Questa tipologia di vino secondo Iwsr ha avuto un aumento del 30% dal 2002 e sono sempre di più i produttori che investono nel colore rosa nel mondo del vino. A cavalcare questo fenomeno è stata soprattutto la Francia, con la Provenza, ma ultimamente anche l’Italia torna a scommettere su una tipologia sempre più rivalutata anche dagli esperti. Una crescita esponenziale che ha permesso a tanti vitigni a bacca rossa di prendersi le luci della ribalta anche per quanto riguarda bevute più fresche, bollicine e non. Definito da molti come vino “piacione” infatti, il vino rosa ha saputo conquistare quella parte “pop” che lo ha sdoganato come vino per tutti, dai grandi bevitori a quelli occasionali. La nuova grande novità viene presentata di recente dalla cantina Umberto Cesari, di cui vi avevamo recentemente parlato (leggi questo articolo>). Cantina storica dell’Emilia Romagna nata nel 1964 a Castel San Pietro terme, quando Umberto Cesari con la moglie Giuliana acquista il primo podere. Antesignana in Emilia Romagna a credere nelle grandi potenzialità dei vitigni autoctoni quali Sangiovese, Trebbiano, Albana di Romagna e Pignoletto, l’azienda è arrivata negli anni ad essere considerata ambasciatore del Sangiovese di Romagna nel mondo.

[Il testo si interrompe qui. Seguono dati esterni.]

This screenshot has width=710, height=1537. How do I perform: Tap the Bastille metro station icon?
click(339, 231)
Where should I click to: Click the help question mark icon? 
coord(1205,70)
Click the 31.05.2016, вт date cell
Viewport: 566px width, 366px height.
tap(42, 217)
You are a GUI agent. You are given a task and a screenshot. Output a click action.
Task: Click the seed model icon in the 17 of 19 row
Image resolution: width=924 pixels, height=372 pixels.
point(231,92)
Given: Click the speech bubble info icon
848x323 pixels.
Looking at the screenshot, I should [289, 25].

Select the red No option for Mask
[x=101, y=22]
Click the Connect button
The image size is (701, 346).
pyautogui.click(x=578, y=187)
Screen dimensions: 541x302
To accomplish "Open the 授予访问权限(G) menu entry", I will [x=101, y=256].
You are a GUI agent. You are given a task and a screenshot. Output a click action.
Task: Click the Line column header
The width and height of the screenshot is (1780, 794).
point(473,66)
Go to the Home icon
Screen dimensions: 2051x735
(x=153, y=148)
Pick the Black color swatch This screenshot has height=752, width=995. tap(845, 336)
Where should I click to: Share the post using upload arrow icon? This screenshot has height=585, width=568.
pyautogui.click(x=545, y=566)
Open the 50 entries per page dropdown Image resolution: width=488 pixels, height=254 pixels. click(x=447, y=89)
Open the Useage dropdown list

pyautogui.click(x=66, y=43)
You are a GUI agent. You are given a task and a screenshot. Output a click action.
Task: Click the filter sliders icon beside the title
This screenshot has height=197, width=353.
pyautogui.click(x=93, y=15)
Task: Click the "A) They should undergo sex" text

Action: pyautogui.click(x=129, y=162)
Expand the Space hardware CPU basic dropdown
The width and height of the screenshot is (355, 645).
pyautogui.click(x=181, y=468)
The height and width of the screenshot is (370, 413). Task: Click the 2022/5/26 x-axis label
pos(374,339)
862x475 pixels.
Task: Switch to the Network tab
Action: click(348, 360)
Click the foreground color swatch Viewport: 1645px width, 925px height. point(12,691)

E ’proprio dalle uve Sangiovese che nasce “Costa di rose”, la nuova opera di valorizzazione del territorio della cantina che, con grande coraggio e innovazione, prova a dare una nuova connotazione, più versatile e contemporanea, a questo storico grande uvaggio. Costa di Rose è la nuova sfida della Umberto Cesari: dalla scelta delle vigne, impiantate sui terreni più freschi esposti a nord-ovest, con una raccolta più rispettosa dell’acidità delle uve, alla raccolta dei grappoli manuale e alla pigiatura soffice, al contatto lieve con le bucce, a cui seguono decantazione statica e fermentazione a bassa temperatura. Il vino viene poi affinato in vasche d’acciaio per sei mesi. Di colore rosa antico, con nuance brillanti e riflessi che ricordano le tonalità delle pesche, il bouquet aromatico è ricco di raffinate note di frutti rossi: fragolina di bosco, ciliegia, melograno e lampone. Il gusto si conferma sapido ed elegante, accompagnato da una buona acidità che regala freschezza e bevibilità. Un vino da aperitivo, che ingentilisce le note spigolose del sangiovese, che le ammorbidisce e le rende più sinuose ed avvolgenti. Un vino da sorseggiare su un tavolino sulla spiaggia durante una cena, che potrebbe accompagnare con la sua sapidità finale un grande crudo di mare, un pesce al cartoccio o un meraviglioso spaghetto ai frutti di mare.